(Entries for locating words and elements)
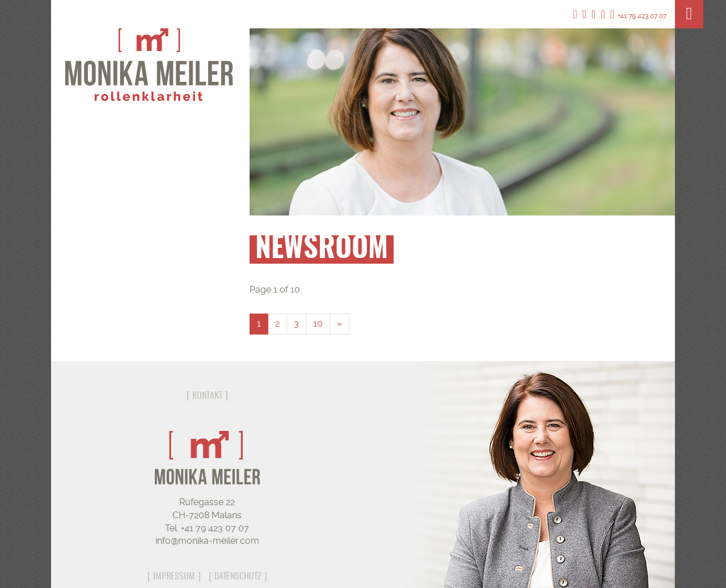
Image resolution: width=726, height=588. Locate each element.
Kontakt (207, 396)
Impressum (174, 577)
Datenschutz (238, 577)
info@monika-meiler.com (207, 540)
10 (318, 323)
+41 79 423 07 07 (638, 16)
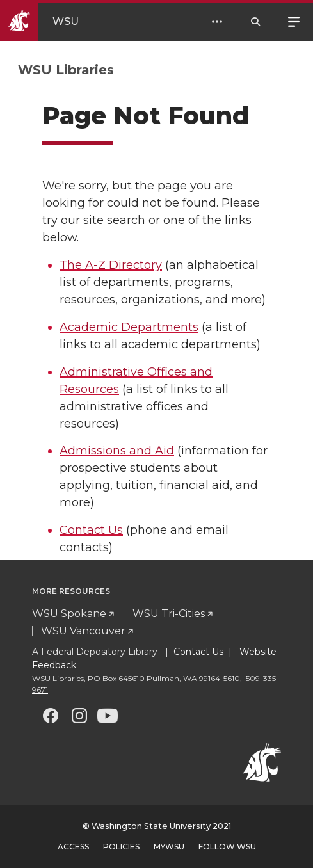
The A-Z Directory (111, 265)
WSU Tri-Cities (168, 613)
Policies (121, 846)
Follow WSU (227, 846)
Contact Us (91, 530)
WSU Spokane (69, 613)
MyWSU (169, 846)
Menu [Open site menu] (294, 20)
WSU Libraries (66, 70)
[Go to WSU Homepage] (50, 22)
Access (73, 846)
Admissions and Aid (116, 451)
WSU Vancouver (83, 631)
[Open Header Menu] (217, 22)
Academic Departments (129, 327)
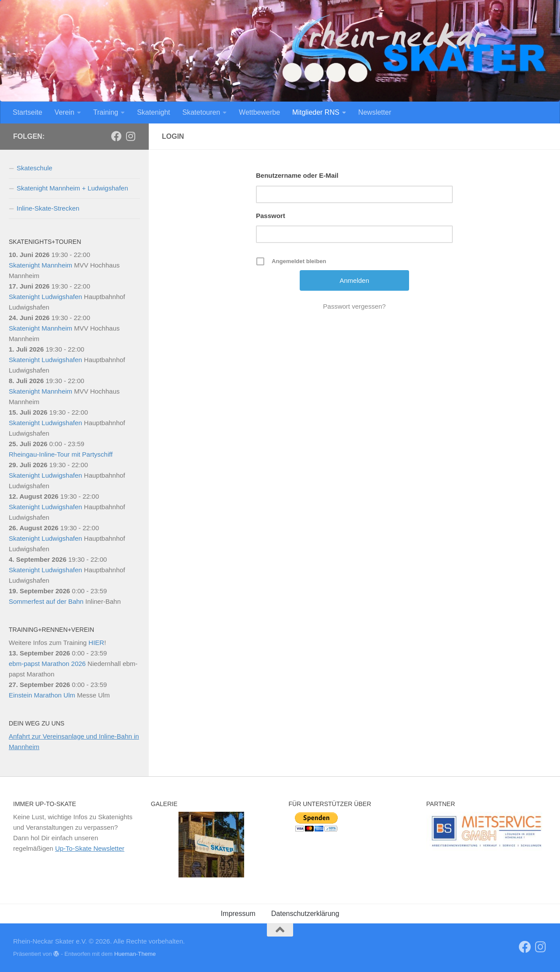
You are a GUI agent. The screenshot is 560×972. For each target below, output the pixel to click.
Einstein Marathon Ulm (42, 695)
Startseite (28, 112)
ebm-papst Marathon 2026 (47, 663)
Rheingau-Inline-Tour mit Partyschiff (60, 454)
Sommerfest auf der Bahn (46, 601)
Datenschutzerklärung (305, 913)
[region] (211, 845)
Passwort (270, 215)
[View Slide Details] (486, 831)
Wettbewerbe (259, 112)
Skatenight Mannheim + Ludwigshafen (72, 188)
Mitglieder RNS (316, 112)
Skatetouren (201, 112)
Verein (64, 112)
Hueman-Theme (135, 954)
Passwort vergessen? (354, 306)
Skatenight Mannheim (40, 265)
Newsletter (375, 112)
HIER (96, 642)
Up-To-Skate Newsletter (90, 848)
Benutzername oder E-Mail (297, 175)
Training (105, 112)
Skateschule (35, 168)
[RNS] (116, 136)
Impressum (238, 913)
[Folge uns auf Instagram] (130, 136)
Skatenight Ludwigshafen (46, 296)
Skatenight (154, 112)
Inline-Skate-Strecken (48, 208)
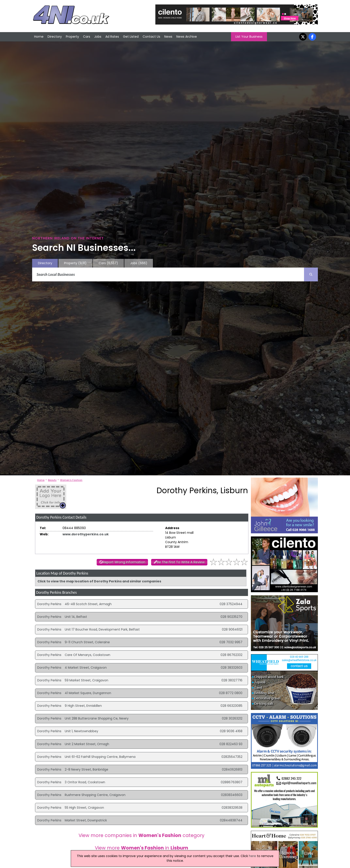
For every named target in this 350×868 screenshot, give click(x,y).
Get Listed (131, 36)
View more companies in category (141, 835)
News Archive (186, 36)
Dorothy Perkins (49, 604)
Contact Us (151, 36)
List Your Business (249, 36)
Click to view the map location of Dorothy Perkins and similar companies (99, 581)
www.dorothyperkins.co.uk (85, 534)
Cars (86, 36)
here (252, 856)
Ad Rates (112, 36)
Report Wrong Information (124, 562)
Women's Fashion (71, 480)
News (168, 36)
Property (72, 36)
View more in (141, 848)
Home (39, 36)
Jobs (98, 36)
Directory (55, 36)
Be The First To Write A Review (181, 562)
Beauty (52, 480)
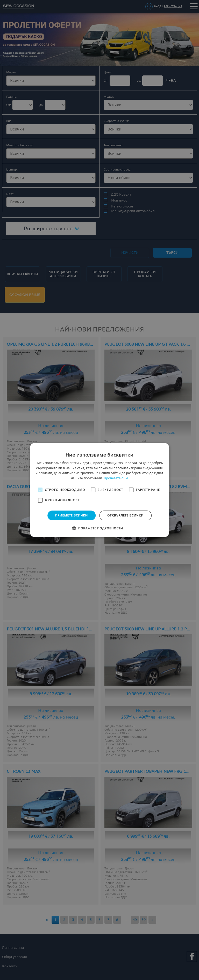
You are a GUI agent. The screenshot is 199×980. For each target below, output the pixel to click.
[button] (100, 528)
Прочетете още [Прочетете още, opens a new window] (116, 478)
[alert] (100, 490)
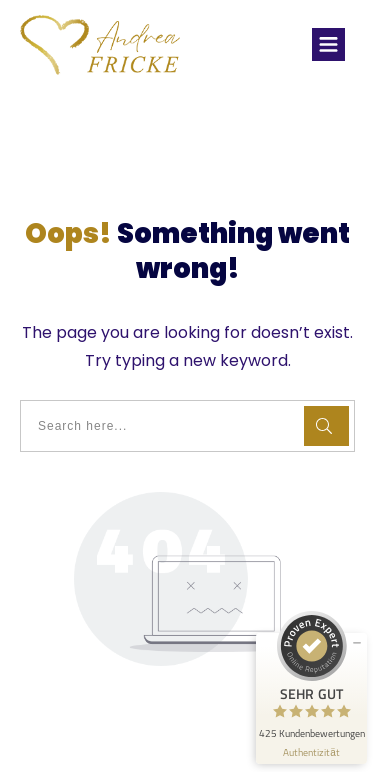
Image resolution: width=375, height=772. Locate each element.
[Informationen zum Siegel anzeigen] (311, 752)
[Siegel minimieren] (357, 643)
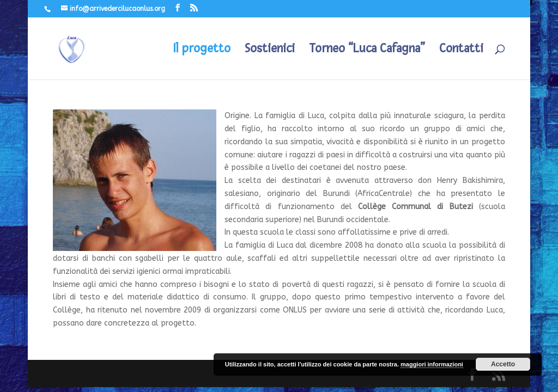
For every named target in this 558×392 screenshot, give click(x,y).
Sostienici (270, 50)
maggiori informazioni (432, 364)
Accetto (503, 364)
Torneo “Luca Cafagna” (367, 50)
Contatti (461, 50)
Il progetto (202, 50)
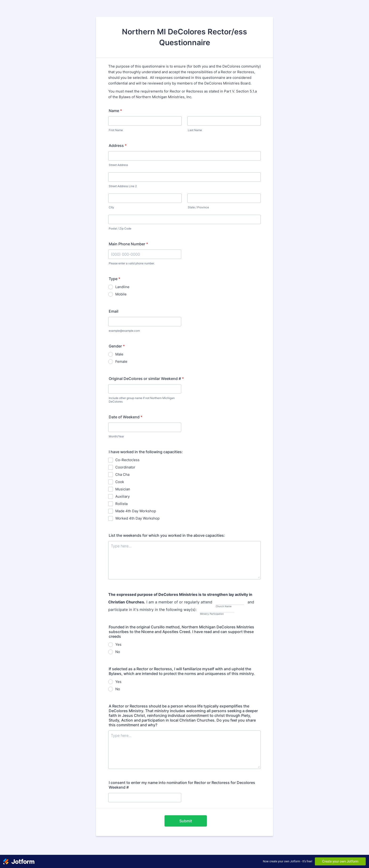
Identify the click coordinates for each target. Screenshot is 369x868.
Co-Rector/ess (127, 460)
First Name (116, 130)
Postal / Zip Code (120, 228)
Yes (118, 644)
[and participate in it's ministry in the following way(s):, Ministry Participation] (217, 610)
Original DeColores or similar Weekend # (146, 378)
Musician (123, 489)
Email (113, 311)
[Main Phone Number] (145, 254)
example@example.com (124, 331)
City (111, 207)
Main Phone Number (128, 244)
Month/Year (116, 436)
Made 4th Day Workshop (135, 511)
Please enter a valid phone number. (132, 263)
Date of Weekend (126, 417)
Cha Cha (122, 474)
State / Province (198, 207)
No (118, 652)
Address (118, 146)
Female (121, 361)
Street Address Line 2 (123, 186)
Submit (186, 821)
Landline (122, 287)
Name (115, 111)
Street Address (118, 165)
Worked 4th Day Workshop (137, 518)
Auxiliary (122, 496)
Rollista (121, 503)
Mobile (121, 294)
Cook (120, 482)
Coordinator (125, 467)
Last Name (195, 130)
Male (119, 354)
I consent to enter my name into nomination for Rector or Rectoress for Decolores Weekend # (182, 785)
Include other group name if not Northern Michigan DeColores (142, 400)
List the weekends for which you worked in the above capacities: (167, 535)
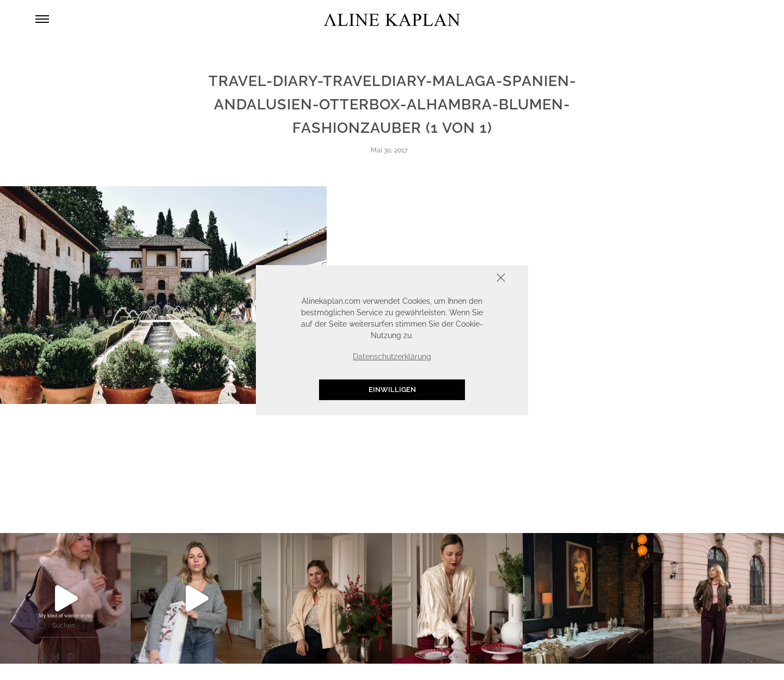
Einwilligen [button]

Problem to work on – Format the lines from the start of the entries through the line with "WSU Tri-Cities (168, 613)" as a Markdown table with the columns Row and Text, numbering each line and skipping blank lines. Leave the pictures out of the table.

Exercise result –
| Row | Text |
|---|---|
| 1 | Image resolution: width=726, height=588. Locate each element. |
| 2 | Kontakt (207, 396) |
| 3 | Impressum (174, 577) |
| 4 | Datenschutz (238, 577) |
| 5 | info@monika-meiler.com (207, 540) |
| 6 | 10 (318, 323) |
| 7 | +41 79 423 07 07 (638, 16) |
| 8 | The A-Z Directory (111, 265) |
| 9 | WSU Tri-Cities (168, 613) |